▶ [Goal of the exercise]:
In the records below, find the line with "Switch to the SECTORS tab"; retype that line and all the following lines through the end, exactly, and add nothing.

(Stored data)

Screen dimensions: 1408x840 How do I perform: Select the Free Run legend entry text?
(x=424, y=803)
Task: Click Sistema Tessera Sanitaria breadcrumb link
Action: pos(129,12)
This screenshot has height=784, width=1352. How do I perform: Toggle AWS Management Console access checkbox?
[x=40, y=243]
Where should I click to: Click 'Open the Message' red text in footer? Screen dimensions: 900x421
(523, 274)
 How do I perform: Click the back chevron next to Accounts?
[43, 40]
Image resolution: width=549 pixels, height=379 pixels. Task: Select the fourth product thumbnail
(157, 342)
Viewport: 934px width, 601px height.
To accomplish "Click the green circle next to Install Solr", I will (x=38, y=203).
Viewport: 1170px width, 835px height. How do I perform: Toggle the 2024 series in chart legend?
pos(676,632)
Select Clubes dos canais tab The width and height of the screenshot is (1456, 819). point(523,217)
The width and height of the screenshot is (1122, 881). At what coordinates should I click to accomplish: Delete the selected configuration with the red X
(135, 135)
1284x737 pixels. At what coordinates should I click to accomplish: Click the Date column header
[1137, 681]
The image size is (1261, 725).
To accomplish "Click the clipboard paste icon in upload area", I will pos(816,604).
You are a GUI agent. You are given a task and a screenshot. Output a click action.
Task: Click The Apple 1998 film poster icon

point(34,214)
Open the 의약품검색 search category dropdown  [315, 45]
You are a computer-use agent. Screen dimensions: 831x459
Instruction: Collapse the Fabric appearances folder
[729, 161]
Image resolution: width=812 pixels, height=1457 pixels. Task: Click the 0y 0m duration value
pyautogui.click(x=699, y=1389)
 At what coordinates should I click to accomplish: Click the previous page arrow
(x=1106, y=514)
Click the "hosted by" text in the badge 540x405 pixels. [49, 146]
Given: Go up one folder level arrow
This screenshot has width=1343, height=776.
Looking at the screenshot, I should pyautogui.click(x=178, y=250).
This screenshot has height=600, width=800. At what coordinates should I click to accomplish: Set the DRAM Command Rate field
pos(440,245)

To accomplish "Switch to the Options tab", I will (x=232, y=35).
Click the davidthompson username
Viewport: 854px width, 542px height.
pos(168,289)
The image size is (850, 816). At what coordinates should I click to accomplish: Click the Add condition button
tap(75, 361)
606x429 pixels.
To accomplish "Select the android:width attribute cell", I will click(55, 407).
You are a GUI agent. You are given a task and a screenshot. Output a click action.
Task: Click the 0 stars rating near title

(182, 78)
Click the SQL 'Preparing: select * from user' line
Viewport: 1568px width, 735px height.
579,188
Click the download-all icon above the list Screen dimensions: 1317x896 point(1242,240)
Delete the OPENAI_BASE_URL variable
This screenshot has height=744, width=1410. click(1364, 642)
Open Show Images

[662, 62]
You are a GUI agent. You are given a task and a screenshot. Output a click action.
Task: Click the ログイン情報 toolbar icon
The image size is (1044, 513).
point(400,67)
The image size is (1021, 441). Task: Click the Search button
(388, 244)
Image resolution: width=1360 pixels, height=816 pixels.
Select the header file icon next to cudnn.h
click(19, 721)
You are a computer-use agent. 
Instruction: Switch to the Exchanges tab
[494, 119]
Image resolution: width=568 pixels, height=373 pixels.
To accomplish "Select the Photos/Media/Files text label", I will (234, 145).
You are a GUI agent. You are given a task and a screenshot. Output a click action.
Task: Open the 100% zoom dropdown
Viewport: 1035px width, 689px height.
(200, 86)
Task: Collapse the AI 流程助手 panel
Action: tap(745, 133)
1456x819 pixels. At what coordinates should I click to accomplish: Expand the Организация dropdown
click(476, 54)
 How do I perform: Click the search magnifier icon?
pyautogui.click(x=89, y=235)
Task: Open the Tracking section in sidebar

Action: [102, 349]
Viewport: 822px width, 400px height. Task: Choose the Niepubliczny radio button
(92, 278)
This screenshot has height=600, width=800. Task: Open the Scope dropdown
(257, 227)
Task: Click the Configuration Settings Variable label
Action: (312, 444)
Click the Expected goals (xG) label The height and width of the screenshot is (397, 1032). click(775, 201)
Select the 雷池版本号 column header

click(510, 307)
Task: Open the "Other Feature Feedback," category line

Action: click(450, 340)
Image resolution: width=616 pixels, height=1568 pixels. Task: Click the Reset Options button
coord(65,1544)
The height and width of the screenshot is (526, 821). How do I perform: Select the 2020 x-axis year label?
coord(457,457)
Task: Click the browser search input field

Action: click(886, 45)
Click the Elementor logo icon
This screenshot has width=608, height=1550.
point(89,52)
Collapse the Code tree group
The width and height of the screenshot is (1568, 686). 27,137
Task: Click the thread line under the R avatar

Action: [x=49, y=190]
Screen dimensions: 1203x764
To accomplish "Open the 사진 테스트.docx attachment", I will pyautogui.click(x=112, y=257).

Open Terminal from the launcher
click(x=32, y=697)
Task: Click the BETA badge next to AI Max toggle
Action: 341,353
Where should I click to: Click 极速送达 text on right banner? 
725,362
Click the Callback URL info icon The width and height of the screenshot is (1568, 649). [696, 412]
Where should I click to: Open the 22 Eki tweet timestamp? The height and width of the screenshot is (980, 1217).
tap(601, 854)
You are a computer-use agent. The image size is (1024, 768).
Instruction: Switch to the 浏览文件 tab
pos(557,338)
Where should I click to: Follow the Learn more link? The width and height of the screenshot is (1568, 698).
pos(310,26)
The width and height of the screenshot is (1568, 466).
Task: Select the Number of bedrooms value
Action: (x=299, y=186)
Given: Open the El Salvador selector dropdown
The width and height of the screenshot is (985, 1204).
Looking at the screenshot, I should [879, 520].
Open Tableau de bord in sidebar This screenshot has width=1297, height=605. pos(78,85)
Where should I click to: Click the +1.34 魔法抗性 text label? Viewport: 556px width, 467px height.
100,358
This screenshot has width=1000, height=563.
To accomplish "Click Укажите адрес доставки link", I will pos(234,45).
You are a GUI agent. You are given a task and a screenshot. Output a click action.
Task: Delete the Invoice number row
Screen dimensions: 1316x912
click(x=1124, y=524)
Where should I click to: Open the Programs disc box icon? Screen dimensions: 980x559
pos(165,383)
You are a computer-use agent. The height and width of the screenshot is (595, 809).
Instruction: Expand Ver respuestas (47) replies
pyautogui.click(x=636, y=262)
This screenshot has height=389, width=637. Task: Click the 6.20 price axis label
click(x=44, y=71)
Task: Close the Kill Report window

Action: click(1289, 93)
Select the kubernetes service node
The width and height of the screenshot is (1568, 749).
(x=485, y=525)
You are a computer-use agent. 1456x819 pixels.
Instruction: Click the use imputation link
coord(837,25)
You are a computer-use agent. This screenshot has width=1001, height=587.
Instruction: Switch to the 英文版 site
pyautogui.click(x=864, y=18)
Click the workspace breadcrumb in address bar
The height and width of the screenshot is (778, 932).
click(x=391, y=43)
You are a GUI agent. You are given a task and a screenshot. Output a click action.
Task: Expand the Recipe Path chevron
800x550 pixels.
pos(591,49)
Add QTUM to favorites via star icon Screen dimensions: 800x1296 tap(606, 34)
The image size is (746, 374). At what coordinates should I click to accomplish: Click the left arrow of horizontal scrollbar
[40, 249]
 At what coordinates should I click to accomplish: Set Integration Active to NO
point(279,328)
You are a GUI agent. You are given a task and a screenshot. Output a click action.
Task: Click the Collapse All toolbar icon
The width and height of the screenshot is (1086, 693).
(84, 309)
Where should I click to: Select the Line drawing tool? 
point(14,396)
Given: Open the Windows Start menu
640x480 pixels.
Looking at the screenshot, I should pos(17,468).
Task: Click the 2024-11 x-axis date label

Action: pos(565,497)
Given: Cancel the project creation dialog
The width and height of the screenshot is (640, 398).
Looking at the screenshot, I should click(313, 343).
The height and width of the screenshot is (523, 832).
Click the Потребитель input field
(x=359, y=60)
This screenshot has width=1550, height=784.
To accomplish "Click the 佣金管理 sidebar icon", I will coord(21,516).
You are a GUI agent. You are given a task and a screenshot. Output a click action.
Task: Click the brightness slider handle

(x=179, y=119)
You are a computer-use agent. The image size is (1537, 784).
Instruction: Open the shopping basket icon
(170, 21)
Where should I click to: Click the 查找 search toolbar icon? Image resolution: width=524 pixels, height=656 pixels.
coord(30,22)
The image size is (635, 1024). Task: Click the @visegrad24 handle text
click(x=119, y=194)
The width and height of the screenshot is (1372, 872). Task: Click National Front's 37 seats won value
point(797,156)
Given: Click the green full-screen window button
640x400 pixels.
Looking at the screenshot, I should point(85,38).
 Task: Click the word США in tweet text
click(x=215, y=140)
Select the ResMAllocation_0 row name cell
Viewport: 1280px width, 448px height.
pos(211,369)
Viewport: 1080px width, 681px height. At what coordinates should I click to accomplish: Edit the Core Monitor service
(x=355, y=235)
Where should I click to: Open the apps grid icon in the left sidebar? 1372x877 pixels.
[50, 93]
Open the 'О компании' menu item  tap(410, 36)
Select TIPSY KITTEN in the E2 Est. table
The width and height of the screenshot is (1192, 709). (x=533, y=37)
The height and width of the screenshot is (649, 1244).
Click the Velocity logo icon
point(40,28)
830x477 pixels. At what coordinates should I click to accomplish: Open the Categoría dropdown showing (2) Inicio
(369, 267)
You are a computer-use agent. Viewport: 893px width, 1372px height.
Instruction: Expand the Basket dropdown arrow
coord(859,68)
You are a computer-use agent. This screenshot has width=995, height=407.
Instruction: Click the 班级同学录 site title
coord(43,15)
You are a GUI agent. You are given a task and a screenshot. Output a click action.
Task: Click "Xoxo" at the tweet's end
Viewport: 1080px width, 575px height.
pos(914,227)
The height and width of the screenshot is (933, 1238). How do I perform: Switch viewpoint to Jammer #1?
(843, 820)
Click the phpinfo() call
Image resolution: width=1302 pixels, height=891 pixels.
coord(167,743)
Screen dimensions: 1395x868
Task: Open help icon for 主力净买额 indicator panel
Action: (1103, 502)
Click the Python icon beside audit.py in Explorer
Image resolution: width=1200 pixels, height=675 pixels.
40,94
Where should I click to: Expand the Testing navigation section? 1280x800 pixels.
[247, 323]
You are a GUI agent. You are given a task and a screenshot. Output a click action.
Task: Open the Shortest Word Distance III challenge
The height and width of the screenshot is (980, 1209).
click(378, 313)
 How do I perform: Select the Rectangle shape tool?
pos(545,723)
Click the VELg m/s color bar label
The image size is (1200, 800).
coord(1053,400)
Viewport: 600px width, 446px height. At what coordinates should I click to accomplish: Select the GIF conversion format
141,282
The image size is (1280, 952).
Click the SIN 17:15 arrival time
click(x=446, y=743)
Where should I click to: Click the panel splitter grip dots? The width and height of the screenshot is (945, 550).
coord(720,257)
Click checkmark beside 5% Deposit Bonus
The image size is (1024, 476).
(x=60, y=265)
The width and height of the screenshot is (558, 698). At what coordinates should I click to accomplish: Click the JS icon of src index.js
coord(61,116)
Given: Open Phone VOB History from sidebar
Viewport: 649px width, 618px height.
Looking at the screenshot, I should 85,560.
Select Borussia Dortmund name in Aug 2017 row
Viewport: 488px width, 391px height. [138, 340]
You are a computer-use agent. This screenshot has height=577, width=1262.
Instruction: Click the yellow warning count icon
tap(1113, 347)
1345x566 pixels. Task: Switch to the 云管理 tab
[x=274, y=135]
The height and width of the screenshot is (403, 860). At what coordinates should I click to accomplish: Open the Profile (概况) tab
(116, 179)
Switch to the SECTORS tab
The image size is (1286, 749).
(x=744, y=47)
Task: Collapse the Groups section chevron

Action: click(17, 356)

▶ [Answer for this exercise]:
Switch to the SECTORS tab
The image size is (1286, 749).
(x=744, y=47)
Task: Collapse the Groups section chevron

Action: click(17, 356)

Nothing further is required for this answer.